"Austen's approach to omnipresence, our third aspect of omniscience, is perhaps the most idiosyncratic aspect of her handling of point of view. Oddly enough, an Austen narrator can only read minds within a radius of three miles of her protagonist; this is specified as being precisely the distance from Longbourn to Netherfield (Pride and Prejudice 32) and also from Kellynch Hall to Uppercross Cottage (Persuasion 31). And even this level of privilege occurs rarely. Normally the narrator can only read the minds of characters within sight or hearing of the protagonist. Austen's narrator is under house arrest, and the protagonist of the novel is her ankle bracelet. Take Pride and Prejudice, for example: in Chapter IV the narrator first presents a scene between Jane and Elizabeth at Longbourn, then summarizes a parallel scene with Darcy and his party at Netherfield, three miles away; this is the absolute limit of an Austen narrator's range in shifting point of view (16-17). The three mile radius appears to always have Elizabeth as its fixed center. On three other occasions the narrator can read a character's mind when Elizabeth is in another part of the house, and once when she is walking in another part of the grounds. And even in some of these cases, the point of view is not shifted across space in the mode of "meanwhile back at the ranch," but "handed off" as it were, from Elizabeth to another character: "... Elizabeth soon afterwards left the room. 'Eliza Bennet,' said Miss Bingley, when the door was closed on her ..." (40). The narrator does not occupy all of space simultaneously like God, nor teleport herself through space like Captain Kirk--she simply stays behind to hear two speeches, after which Elizabeth returns to the room. In every other case of telepathy in Pride and Prejudice--and these are numerous--the character whose mind is being read is within Elizabeth's audiovisual field. This degree of spatial restriction hardly seems consonant with handbook definitions of omniscience. " --- Nelles, William. "Omniscience for atheists: or, Jane Austen's infallible narrator." Narrative Vol. 14 Issue 2 (May 2006): p. 118 et seq.

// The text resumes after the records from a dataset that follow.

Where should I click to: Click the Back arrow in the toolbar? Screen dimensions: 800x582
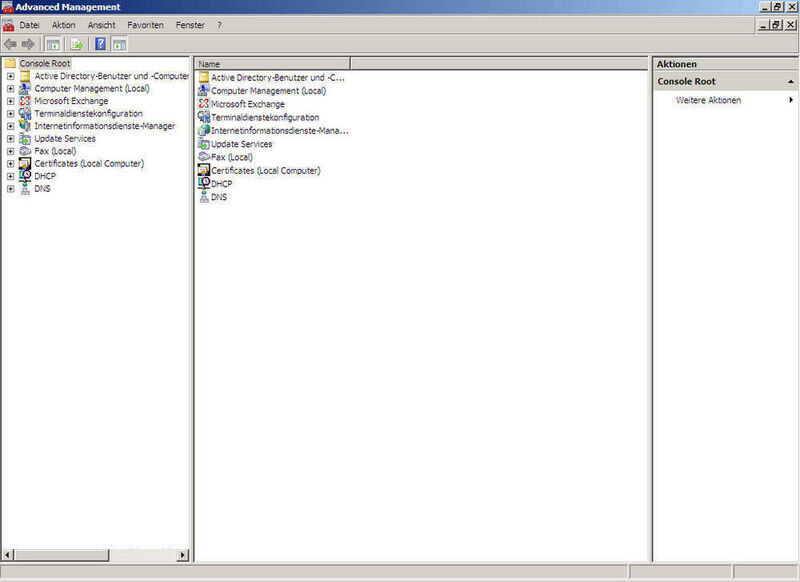click(10, 44)
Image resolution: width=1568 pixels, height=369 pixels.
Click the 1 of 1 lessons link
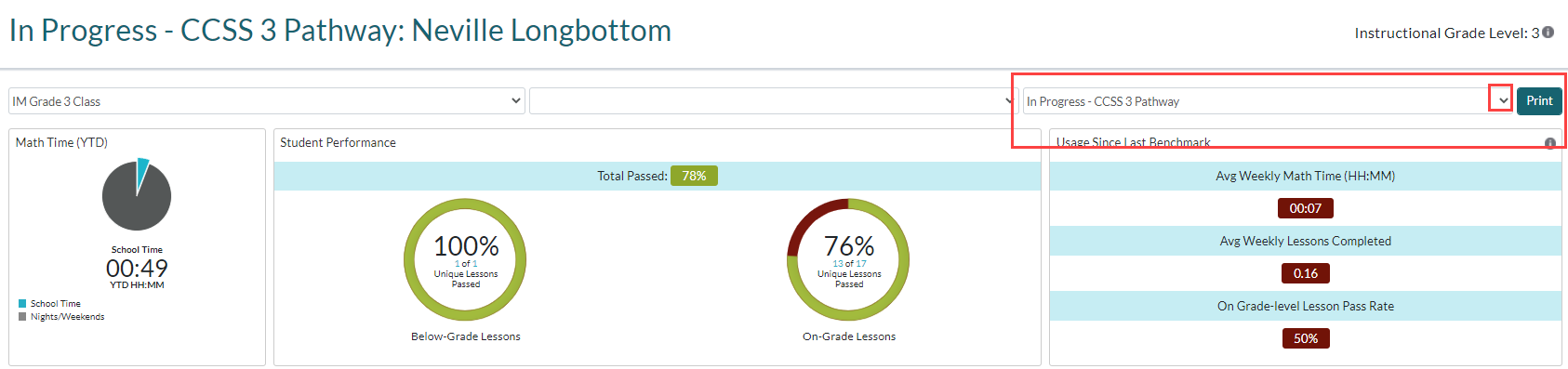coord(466,264)
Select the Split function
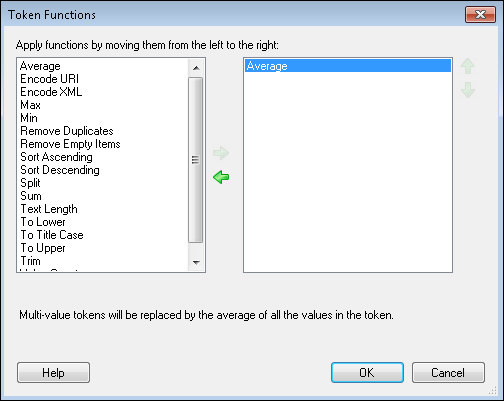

I don't recall now who was the first Austen scholar to point out the
curious fact that William Nelles pointed out in the above quotation in
his 2006 article, does anyone else? What I do vaguely recall is that it
is an old interpretation, going back many decades.
In any event, I also can't recall whether I have ever pointed out
publicly what I recognized about a decade ago, which is that there is
one simple (and, in my opinion, compelling) explanation for the
Three-Mile Rule in about 95+% of the relevant passages, which does not
involve any sort of supernatural narratorial insight.
I.e., it all works like a charm if we infer that Jane Austen intentionally
wrote these narrative passages that way because they are a reflection of
the heroine's (in this case, Elizabeth's) subjective projections and
imaginings, i.e., what she believes the other characters are thinking,
and not necessarily what they are actually thinking!
And the same is true in all of the novels.
Which makes that less than 5% of narrative passages when Elizabeth is not physically present, but where we are in the head of another
character (mostly Charlotte Lucas and Darcy, I can't recall if this
applies to any other characters) extraordinarily important and
interesting, because they are not amenable to interpretation as
Elizabeth's projections and imaginings. These rare passages are the
closest thing we get from Jane Austen to some sort of objective triangulation of
social reality, in terms of our understanding of the true motivations of
those other characters. I.e., those are very rare occasions where we get
to know the thoughts of characters other than the heroine without their
being filtered, to some degree or another, through the mind of the heroine.